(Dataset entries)

☆ ☆ ☆ ☆ ☆

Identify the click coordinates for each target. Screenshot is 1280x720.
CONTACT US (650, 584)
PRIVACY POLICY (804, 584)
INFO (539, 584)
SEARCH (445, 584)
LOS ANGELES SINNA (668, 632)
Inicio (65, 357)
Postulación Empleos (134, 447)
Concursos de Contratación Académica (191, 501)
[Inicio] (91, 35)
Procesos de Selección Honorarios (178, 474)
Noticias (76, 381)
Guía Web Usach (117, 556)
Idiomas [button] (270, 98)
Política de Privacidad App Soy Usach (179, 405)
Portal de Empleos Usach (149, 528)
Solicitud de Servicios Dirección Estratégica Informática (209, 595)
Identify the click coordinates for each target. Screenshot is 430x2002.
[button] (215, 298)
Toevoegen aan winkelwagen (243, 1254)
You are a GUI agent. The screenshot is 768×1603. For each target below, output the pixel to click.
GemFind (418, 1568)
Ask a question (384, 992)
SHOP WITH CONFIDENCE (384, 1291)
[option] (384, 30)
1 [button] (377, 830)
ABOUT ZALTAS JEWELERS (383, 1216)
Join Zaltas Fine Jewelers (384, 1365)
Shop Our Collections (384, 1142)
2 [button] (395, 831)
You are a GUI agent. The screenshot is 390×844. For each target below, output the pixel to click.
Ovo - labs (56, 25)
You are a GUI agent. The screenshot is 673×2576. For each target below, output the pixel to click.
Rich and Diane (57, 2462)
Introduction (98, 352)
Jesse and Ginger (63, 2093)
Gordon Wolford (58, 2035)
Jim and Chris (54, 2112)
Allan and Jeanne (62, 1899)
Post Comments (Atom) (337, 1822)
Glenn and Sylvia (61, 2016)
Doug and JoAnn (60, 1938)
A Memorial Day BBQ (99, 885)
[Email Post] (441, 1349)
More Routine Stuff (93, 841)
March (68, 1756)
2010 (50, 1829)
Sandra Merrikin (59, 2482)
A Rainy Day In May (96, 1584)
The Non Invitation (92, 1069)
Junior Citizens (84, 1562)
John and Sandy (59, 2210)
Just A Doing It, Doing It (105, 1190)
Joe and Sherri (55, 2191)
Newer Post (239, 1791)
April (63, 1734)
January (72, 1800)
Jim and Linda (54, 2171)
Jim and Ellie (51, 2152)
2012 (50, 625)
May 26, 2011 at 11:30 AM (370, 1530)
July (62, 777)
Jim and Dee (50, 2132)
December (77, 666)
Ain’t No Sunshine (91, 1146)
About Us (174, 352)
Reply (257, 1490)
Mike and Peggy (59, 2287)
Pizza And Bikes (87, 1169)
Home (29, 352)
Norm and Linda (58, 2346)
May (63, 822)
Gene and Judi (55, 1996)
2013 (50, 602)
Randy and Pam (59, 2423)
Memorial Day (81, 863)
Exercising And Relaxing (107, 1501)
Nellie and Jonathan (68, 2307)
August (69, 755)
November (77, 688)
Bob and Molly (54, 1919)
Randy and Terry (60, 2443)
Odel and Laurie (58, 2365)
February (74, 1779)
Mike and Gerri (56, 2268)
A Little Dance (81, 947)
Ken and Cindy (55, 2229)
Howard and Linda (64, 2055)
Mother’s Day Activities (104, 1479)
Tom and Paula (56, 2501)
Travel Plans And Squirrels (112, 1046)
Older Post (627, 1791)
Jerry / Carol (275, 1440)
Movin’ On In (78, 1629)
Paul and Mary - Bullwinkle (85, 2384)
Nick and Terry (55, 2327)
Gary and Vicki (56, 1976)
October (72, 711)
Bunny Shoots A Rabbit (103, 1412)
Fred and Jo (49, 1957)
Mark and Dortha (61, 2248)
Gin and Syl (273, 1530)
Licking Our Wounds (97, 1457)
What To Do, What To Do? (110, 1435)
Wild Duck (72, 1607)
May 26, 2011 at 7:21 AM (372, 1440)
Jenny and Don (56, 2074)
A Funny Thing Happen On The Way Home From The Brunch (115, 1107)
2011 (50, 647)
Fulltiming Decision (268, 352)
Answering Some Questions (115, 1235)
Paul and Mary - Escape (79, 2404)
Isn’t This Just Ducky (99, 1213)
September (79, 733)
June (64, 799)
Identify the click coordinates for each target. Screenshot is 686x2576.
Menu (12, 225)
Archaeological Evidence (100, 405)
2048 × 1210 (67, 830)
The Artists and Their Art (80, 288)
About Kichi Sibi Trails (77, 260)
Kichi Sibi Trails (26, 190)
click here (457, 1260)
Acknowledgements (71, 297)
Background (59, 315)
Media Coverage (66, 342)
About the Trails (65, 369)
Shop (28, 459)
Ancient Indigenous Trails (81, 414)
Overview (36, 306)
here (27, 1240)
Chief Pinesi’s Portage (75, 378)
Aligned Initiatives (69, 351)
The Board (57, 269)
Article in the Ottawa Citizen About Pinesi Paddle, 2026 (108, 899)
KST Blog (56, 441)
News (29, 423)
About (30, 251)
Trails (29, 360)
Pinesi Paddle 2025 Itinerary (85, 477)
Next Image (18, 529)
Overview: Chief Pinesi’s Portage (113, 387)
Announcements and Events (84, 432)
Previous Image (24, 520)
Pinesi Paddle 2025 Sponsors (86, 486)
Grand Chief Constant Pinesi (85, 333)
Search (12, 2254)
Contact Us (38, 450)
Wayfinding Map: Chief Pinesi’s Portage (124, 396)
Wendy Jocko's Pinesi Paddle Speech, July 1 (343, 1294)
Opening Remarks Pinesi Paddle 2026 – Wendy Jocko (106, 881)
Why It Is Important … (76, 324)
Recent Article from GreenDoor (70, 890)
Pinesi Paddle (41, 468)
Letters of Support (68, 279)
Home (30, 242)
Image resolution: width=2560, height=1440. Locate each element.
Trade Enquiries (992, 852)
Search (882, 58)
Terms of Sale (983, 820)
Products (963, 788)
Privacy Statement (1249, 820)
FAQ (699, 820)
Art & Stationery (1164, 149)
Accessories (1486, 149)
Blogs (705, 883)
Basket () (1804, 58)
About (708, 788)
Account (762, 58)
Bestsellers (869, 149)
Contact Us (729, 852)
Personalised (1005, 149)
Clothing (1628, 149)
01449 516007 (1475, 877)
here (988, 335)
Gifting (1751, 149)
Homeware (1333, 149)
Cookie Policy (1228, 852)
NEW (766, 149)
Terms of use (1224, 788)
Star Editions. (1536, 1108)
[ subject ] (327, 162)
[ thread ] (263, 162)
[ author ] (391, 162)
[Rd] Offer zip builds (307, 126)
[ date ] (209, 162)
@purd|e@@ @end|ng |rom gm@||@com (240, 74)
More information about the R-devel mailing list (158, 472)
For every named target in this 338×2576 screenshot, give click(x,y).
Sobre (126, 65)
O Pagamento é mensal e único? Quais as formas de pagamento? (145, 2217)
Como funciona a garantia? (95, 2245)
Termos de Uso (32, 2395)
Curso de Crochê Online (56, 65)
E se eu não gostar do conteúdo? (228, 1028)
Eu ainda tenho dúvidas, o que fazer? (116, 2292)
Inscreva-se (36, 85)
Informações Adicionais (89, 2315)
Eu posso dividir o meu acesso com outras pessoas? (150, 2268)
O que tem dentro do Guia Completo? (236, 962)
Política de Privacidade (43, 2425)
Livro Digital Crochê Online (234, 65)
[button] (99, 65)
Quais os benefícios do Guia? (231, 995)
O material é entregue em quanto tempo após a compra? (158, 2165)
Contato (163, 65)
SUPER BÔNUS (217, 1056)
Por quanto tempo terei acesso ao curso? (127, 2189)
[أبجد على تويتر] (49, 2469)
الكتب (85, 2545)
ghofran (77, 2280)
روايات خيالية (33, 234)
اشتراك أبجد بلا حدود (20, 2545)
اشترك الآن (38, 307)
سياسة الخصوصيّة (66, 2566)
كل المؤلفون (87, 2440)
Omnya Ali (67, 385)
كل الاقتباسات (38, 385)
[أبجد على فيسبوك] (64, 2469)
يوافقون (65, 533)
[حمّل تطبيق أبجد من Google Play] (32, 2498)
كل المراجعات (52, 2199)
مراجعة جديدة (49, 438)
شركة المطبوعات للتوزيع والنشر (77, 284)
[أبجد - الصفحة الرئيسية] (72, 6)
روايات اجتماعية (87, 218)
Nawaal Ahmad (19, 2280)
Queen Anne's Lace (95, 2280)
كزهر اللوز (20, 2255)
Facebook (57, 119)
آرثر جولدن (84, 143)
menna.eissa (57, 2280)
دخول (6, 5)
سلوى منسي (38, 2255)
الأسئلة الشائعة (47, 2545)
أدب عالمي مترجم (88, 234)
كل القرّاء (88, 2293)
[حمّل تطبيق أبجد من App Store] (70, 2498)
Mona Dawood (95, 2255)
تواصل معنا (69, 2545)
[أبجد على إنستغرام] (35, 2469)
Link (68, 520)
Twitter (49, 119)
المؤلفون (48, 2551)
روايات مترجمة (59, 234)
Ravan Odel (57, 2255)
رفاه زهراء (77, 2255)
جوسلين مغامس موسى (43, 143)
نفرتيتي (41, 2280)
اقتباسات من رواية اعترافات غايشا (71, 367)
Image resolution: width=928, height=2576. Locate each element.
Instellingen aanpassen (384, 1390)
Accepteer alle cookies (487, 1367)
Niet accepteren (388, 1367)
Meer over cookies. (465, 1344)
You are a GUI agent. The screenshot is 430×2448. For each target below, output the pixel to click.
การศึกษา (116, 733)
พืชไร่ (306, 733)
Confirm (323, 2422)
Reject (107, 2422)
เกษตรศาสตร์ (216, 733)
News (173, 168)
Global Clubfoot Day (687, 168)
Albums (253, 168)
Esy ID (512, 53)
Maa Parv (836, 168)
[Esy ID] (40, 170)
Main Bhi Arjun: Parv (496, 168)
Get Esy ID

☆ ☆ ☆ ☆ ☆

§ What to produce: Your answer must be the lines above from the one containing "A Memorial Day BBQ (99, 885)" to the one containing "Ken and Cindy (55, 2229)", both included, restated word for word.

§ Answer below:
A Memorial Day BBQ (99, 885)
[Email Post] (441, 1349)
More Routine Stuff (93, 841)
March (68, 1756)
2010 (50, 1829)
Sandra Merrikin (59, 2482)
A Rainy Day In May (96, 1584)
The Non Invitation (92, 1069)
Junior Citizens (84, 1562)
John and Sandy (59, 2210)
Just A Doing It, Doing It (105, 1190)
Joe and Sherri (55, 2191)
Newer Post (239, 1791)
April (63, 1734)
January (72, 1800)
Jim and Linda (54, 2171)
Jim and Ellie (51, 2152)
2012 (50, 625)
May 26, 2011 at 11:30 AM (370, 1530)
July (62, 777)
Jim and Dee (50, 2132)
December (77, 666)
Ain’t No Sunshine (91, 1146)
About Us (174, 352)
Reply (257, 1490)
Mike and Peggy (59, 2287)
Pizza And Bikes (87, 1169)
Home (29, 352)
Norm and Linda (58, 2346)
May (63, 822)
Gene and Judi (55, 1996)
2013 (50, 602)
Randy and Pam (59, 2423)
Memorial Day (81, 863)
Exercising And Relaxing (107, 1501)
Nellie and Jonathan (68, 2307)
August (69, 755)
November (77, 688)
Bob and Molly (54, 1919)
Randy and Terry (60, 2443)
Odel and Laurie (58, 2365)
February (74, 1779)
Mike and Gerri (56, 2268)
A Little Dance (81, 947)
Ken and Cindy (55, 2229)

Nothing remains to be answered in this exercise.